Comment by bboreham

Can you expand upon this? Why would I have more than one point per timestamp? Or am I misunderstanding?

Let's say I'm measuring some quantity, maybe the execution time of an http request handler, and that handler is firing roughly every millisecond and taking a certain amount of time to complete. I'd have about a thousand measurements per second, each with their own timestamp--which to be clear can be aliased if something happens in the same nanosecond! It's totally fine to have a delta of zero. But the point is this value is scalar--it's represented by a single point.

But it seems like you're suggesting vector-valued measurements are a common thing as well--e.g. I should expect to send multiple points per measurement? I'm struggling to think of an application where I'd want this.. I guess it would be easy enough to add more columns.. e.g. values0, values1, ...

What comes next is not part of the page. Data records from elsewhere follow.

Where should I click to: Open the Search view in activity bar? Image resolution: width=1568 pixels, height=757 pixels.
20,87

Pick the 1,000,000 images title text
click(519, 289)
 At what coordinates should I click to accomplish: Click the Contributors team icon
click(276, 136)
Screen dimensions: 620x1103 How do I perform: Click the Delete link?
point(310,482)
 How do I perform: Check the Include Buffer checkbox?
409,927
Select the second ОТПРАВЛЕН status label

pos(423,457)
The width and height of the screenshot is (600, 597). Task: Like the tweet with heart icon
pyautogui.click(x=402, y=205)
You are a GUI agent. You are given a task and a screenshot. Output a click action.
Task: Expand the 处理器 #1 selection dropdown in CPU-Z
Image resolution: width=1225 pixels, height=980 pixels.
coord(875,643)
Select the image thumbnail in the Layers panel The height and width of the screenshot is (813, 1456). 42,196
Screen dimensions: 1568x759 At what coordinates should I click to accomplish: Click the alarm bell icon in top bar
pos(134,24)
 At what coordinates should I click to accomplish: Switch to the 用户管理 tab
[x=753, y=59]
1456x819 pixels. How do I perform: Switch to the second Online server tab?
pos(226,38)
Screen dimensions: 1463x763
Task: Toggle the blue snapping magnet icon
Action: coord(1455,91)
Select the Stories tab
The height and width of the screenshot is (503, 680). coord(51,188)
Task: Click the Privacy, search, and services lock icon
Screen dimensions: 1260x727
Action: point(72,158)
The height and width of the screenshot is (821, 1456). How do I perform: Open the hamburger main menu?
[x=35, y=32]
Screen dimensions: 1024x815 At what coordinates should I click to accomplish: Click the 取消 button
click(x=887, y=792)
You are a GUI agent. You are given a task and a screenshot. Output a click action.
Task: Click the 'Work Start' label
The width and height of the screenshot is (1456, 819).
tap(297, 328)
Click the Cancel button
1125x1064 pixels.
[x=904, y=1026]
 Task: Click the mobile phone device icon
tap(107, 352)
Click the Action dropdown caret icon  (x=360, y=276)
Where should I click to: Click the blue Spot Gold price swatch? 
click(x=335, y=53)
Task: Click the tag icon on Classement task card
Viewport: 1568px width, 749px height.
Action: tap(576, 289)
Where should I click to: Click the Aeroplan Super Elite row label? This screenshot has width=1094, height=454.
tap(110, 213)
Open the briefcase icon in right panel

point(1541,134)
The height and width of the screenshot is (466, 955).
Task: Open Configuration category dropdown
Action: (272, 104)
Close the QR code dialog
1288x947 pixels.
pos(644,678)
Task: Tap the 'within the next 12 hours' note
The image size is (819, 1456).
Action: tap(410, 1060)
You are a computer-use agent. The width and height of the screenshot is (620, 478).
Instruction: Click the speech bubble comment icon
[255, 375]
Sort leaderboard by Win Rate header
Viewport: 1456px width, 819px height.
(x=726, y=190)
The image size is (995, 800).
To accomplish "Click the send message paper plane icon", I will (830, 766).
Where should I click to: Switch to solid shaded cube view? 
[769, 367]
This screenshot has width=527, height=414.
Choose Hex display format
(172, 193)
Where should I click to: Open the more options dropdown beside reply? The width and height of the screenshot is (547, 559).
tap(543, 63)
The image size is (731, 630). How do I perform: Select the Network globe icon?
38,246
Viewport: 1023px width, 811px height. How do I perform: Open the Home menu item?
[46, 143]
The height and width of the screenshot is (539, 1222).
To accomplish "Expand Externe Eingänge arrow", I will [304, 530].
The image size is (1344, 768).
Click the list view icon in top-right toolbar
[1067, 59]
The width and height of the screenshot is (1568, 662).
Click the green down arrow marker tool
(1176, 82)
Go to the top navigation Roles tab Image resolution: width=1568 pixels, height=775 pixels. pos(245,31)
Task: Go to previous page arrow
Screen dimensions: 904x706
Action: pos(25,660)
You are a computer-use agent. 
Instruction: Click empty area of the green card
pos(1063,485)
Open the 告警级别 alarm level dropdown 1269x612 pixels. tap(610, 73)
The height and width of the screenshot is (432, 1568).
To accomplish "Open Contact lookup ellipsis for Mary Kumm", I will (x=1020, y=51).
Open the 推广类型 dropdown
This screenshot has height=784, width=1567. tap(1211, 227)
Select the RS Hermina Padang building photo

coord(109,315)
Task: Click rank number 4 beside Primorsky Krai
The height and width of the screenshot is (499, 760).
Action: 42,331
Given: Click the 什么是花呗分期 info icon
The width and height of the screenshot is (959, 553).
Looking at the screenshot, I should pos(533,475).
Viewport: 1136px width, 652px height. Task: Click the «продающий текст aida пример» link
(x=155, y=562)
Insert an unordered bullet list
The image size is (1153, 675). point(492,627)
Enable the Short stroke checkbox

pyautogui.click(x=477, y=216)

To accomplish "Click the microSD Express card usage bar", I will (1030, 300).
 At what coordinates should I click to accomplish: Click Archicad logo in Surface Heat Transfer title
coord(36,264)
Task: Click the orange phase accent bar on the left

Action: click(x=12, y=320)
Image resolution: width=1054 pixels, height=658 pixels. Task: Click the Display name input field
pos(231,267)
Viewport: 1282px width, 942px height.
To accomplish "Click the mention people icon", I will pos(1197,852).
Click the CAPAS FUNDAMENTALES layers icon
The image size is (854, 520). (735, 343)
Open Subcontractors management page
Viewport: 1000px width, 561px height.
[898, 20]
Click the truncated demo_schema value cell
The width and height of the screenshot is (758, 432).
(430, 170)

EDIT: oh, I see, I think you're saying I should locally aggregate the measurements with some aggregation function and publish the aggregated values.. Yeah that's something I'd really prefer to avoid if possible. By aggressively aggregating to a coarse timestamp we throw away lots of interesting frequency information. But either way, I don't think that really affects this format much. You could totally use it for an aggregated measurement as well. And yeah each of these Measurements objects represents a timeseries of measurements--we'd simultaneously append to a bunch of them, one for each timeseries. I probably should have called it "Timeseries" instead.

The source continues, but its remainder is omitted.